In [5]:
import seaborn as sns
%matplotlib inline
In [6]:
tips = sns.load_dataset('tips')
tips.head()
Out[6]:
In [8]:
sns.barplot(x='sex',y='total_bill',data=tips)
Out[8]:
In [10]:
import numpy as np
You can change the estimator object to your own function, that converts a vector to a scalar:
In [11]:
sns.barplot(x='sex',y='total_bill',data=tips,estimator=np.std)
Out[11]:
In [13]:
sns.countplot(x='sex',data=tips)
Out[13]:
boxplots and violinplots are used to shown the distribution of categorical data. A box plot (or box-and-whisker plot) shows the distribution of quantitative data in a way that facilitates comparisons between variables or across levels of a categorical variable. The box shows the quartiles of the dataset while the whiskers extend to show the rest of the distribution, except for points that are determined to be “outliers” using a method that is a function of the inter-quartile range.
In [22]:
sns.boxplot(x="day", y="total_bill", data=tips,palette='rainbow')
Out[22]:
In [25]:
# Can do entire dataframe with orient='h'
sns.boxplot(data=tips,palette='rainbow',orient='h')
Out[25]:
In [26]:
sns.boxplot(x="day", y="total_bill", hue="smoker",data=tips, palette="coolwarm")
Out[26]:
A violin plot plays a similar role as a box and whisker plot. It shows the distribution of quantitative data across several levels of one (or more) categorical variables such that those distributions can be compared. Unlike a box plot, in which all of the plot components correspond to actual datapoints, the violin plot features a kernel density estimation of the underlying distribution.
In [27]:
sns.violinplot(x="day", y="total_bill", data=tips,palette='rainbow')
Out[27]:
In [37]:
sns.violinplot(x="day", y="total_bill", data=tips,hue='sex',palette='Set1')
Out[37]:
In [36]:
sns.violinplot(x="day", y="total_bill", data=tips,hue='sex',split=True,palette='Set1')
Out[36]:
The stripplot will draw a scatterplot where one variable is categorical. A strip plot can be drawn on its own, but it is also a good complement to a box or violin plot in cases where you want to show all observations along with some representation of the underlying distribution.

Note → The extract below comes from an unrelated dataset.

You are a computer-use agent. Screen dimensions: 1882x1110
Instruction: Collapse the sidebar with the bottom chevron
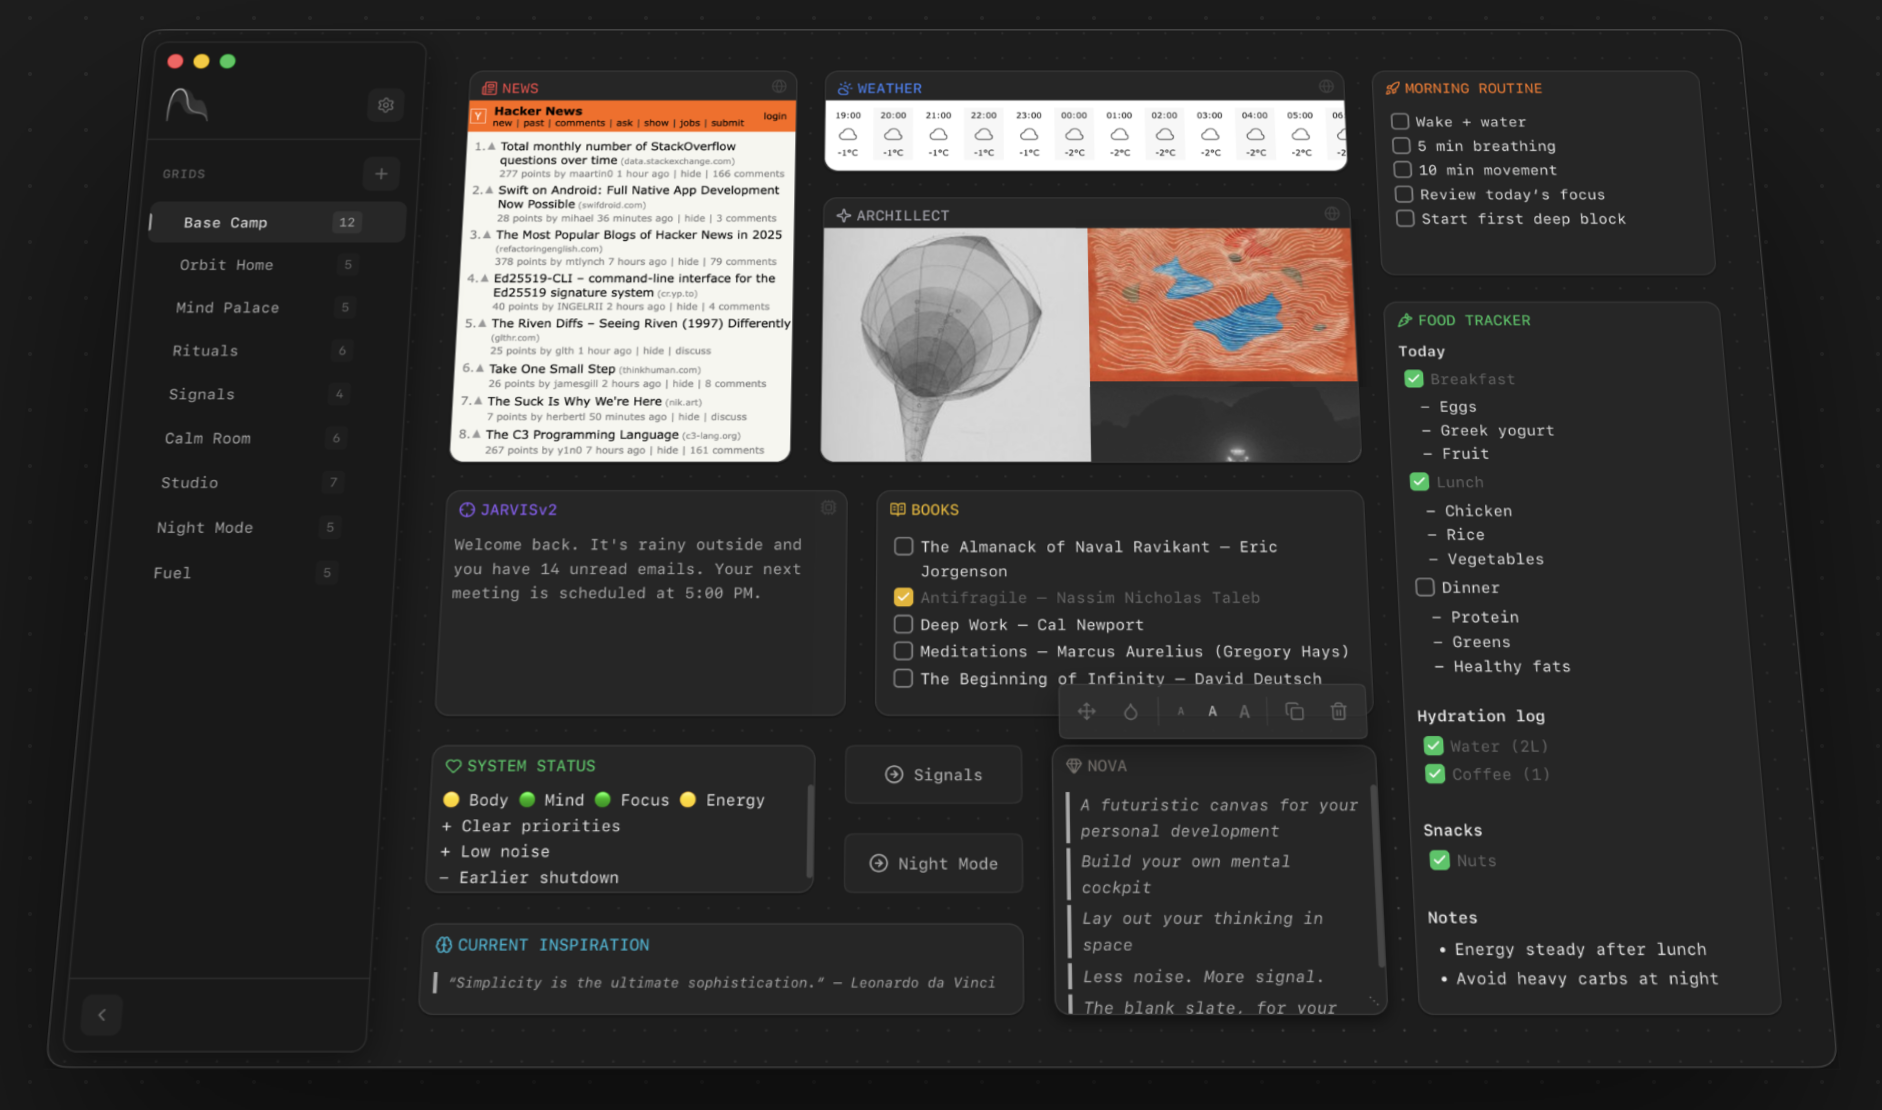(x=101, y=1014)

The swarmplot is similar to stripplot(), but the points are adjusted (only along the categorical axis) so that they don’t overlap. This gives a better representation of the distribution of values, although it does not scale as well to large numbers of observations (both in terms of the ability to show all the points and in terms of the computation needed to arrange them).
In [38]:
sns.stripplot(x="day", y="total_bill", data=tips)
Out[38]:
In [39]:
sns.stripplot(x="day", y="total_bill", data=tips,jitter=True)
Out[39]:
In [42]:
sns.stripplot(x="day", y="total_bill", data=tips,jitter=True,hue='sex',palette='Set1')
Out[42]:
In [43]:
sns.stripplot(x="day", y="total_bill", data=tips,jitter=True,hue='sex',palette='Set1',split=True)
Out[43]:
In [44]:
sns.swarmplot(x="day", y="total_bill", data=tips)
Out[44]:
In [47]:
sns.swarmplot(x="day", y="total_bill",hue='sex',data=tips, palette="Set1", split=True)
Out[47]:
In [61]:
sns.violinplot(x="tip", y="day", data=tips,palette='rainbow')
sns.swarmplot(x="tip", y="day", data=tips,color='black',size=3)
Out[61]:
In [15]:
sns.factorplot(x='sex',y='total_bill',data=tips,kind='bar')
Out[15]: